O deputado federal Luiz Carlos Hauly (PSDB-PR), relator da Comissão Especial que debate a reforma tributária, defende a simplificação da cobrança de tributos no Brasil. Segundo o tucano, o sistema atual causa um “emaranhado” de impostos sobre o consumo e uma “guerra fiscal” entre os entes federados.


O deputado apresentou as principais linhas da proposta que será levada ao debate do tema na Câmara. Ele acredita que o ideal para o país seria um sistema tributário no modelo europeu, baseado em um imposto de renda federal, impostos estaduais sobre valor agregado e seletivo, além de tributos municipais sobre o patrimônio. Hauly, que é economista, também defende a transferência de parte da tributação sobre o consumo para a renda.


Na avaliação do tucano, a alta tributação sobre o consumo no país prejudica a camada mais carente da população, que se vê obrigada a aplicar a maior parte de seus rendimentos na aquisição de bens materiais e serviços. Como destaca Hauly, os países que integram a Organização para a Cooperação e Desenvolvimento Económico (OCDE) arrecadam 37% de suas receitas pela tributação da renda e 25% pelo consumo. Já no Brasil, atualmente, a tributação sobre bens e serviços responde por 51% da carga tributária, enquanto que a sobre a renda representa somente 18%.


“Nós vamos diminuir os impostos da base de consumo para dois. Um imposto de valor agregado, que é o IVA [Imposto sobre Valor Agregado] clássico mundial, que tem na Europa toda, e um imposto seletivo monofásico, que também existe nesses outros países. O imposto seletivo monofásico vai agir também de contrapeso para diminuir as alíquotas do IVA”, explicou o parlamentar. Pela proposta de Hauly, o IVA agregará os antigos ICMS, IPI, PIS, Cofins e ISS.


“Para tanto, nós vamos fazer uma rede de secretarias estaduais, que fariam parte de uma rede estadual de tributação e legislação federal única, de comando único. A tributação, arrecadação e fiscalização ficariam em um comando único, nacional, dos estados”, complementou Hauly.


O parlamentar ainda destacou a necessidade de se reduzir a contribuição previdenciária sobre a folha de salários, o que será alcançado por meio da criação de um tributo sobre movimentação financeira. Para ele, além de garantir que todos arquem com a Previdência, a medida permitirá a redução da carga tributária sobre a folha, diminuindo os custos de contratação no país.
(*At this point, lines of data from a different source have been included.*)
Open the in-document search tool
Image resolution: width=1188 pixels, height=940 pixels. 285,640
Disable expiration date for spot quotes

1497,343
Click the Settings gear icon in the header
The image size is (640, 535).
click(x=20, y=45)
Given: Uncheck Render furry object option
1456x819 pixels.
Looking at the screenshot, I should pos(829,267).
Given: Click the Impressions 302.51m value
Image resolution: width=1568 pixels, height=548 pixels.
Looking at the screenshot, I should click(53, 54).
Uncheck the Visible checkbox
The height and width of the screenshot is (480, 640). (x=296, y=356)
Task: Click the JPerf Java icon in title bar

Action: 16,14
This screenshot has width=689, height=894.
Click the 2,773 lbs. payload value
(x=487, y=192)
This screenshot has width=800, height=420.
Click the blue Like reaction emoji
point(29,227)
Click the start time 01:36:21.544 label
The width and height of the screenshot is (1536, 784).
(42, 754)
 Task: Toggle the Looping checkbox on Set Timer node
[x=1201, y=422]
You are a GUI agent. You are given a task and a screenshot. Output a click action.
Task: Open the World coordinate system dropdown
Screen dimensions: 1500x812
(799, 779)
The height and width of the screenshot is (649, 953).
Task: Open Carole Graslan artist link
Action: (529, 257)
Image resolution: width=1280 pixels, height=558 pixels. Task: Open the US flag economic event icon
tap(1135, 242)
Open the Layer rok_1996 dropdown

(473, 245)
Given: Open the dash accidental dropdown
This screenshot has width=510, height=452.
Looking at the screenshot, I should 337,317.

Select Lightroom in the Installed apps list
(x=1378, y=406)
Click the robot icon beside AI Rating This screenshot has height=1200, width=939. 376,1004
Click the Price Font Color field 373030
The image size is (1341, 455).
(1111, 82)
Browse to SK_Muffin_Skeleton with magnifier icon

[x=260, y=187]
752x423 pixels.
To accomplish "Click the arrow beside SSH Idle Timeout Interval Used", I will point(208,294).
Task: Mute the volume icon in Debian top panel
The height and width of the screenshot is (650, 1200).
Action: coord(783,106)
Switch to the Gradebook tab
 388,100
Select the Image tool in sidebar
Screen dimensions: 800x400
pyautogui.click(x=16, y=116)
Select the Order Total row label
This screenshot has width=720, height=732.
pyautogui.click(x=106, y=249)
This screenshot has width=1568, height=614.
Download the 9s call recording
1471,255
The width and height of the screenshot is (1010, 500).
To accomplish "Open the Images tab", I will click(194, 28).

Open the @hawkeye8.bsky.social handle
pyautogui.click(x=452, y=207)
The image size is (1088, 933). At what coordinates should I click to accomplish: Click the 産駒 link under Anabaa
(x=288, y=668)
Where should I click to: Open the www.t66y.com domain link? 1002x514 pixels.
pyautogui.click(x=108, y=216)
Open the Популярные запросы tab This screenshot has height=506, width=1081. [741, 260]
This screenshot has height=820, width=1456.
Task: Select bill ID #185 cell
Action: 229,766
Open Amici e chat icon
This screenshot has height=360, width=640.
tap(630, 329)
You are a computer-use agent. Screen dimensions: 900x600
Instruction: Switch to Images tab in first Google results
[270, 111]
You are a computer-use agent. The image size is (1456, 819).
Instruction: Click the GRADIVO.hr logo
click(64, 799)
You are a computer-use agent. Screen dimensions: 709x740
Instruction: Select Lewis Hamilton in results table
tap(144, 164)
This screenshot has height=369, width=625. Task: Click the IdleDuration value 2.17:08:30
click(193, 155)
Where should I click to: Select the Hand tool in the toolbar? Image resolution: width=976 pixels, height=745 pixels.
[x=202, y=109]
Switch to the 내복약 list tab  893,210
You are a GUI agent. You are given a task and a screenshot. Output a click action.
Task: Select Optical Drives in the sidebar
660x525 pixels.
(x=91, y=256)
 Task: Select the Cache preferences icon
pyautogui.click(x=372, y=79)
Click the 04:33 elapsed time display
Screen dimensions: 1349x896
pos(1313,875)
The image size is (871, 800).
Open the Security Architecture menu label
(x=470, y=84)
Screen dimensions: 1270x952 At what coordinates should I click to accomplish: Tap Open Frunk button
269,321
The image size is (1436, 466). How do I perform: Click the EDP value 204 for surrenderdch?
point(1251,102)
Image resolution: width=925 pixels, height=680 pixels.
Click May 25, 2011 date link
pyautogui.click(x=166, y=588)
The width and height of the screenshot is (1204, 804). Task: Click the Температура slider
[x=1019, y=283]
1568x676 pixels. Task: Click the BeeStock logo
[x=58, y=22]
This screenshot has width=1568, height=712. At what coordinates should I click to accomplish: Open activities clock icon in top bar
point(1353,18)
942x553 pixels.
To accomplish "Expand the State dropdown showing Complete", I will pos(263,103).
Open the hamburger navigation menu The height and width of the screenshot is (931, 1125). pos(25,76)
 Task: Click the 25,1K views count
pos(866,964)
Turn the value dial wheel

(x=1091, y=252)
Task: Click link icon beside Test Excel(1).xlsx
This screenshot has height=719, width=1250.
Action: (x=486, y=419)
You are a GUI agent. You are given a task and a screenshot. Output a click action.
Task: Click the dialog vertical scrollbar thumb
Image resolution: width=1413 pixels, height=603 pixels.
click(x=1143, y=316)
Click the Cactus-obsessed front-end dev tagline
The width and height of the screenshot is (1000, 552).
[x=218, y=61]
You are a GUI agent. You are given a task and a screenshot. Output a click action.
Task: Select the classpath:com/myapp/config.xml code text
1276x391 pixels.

“Um imposto de movimentação financeira vai agir como um moderador de alíquota do empregado e empregador, acho que pode derrubar até pela metade as alíquotas, e também vai cobrir outros gastos previdenciários, como do trabalhador rural, do autônomo, da doméstica. Todas são insuficientes, a arrecadação desses setores. E também dos idosos que não têm renda, dos portadores de necessidades especiais, as filantrópicas, que são imunes, as ONGs, as OSCIPs”, detalhou o deputado paranaense.


Segundo as projeções de Hauly, em até 60 dias os pontos defendidos no texto devem se transformar em uma proposta, que a partir de então será alvo de análise na Comissão Especial.